Katriona walked thoughtfully towards the sheep yards. So Carla was not content to ruin any chance of friendship between Morgan and herself, but she would drive a wedge in between Katriona and her father as well. Carefully avoiding the chance of meeting Morgan, she skirted round the woolshed and climbed over the fence to join Gary.

‘Tell me what you’re doing, so that I’ll know at least one operation on the farm.’

Gary looked at her eager enthusiastic face. ‘I’m not that crazy about the job, and I’ll be doing it for the next three days at least, so I’ll give it to you on an instalment plan. That way I’ll get your company part of each day. Are you ready? I will now enlighten you with all the facts pertaining to ridding the sheep of their lice, ticks, or whatever else is gnawing into them from the outside and keeping them from enjoying the quality of life to which they’re fully entitled.’

Katriona giggled, then became serious. ‘You won’t fool me, will you, Gary? I’m very ignorant and very easily fooled.’

‘So I’ve heard.’ He sounded angry. ‘No, I’ll give it to you straight. Later on when you’re not so fragile, it may be a different story. Now, see that tractor ... I’m using it to drive the pump with this belt here ... follow ... and I’m filling this four-hundred-gallon tank with water. Now, I’m adding two pints of dip, and I’ll test the shower to see it’s in working order. Come over and see.’ He walked to the huge circular tank and bent down, switching on a tap which sprayed jets of water up from the pipes in the bottom, then switched another lever and four overhead pipes started to revolve, sending down jets of water.

‘Happy? They get sprayed for two minutes from underneath, then two minutes from the top, then I switch off, release this gate, and they’re out in the yards. Seventy ewes at a time, or a hundred lambs, clean as a whistle. Right, you read that tin of dip if you really want to know what I’m killing and I’ll get the sheep in.’

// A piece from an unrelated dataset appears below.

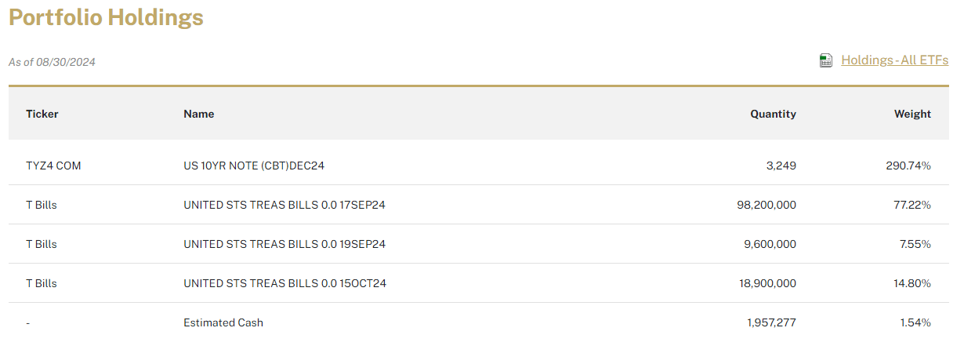Open the Holdings - All ETFs link

pyautogui.click(x=894, y=60)
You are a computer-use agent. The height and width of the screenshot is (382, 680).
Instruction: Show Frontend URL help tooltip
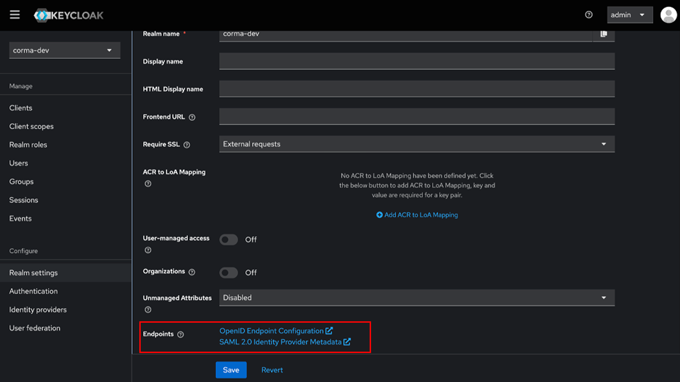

Katriona watched entranced as Gary whistled and worked his dogs, three at a time, one along each side of the race and one in behind the sheep with him, moving the sheep forward. It was such a clever dog, running along the sheep’s backs, forcing them to move faster, and even dancing around on their backs as if on a wool carpet, when they got into the shower tank to make them crowd up, but always being fast enough to dash out just as the gate closed.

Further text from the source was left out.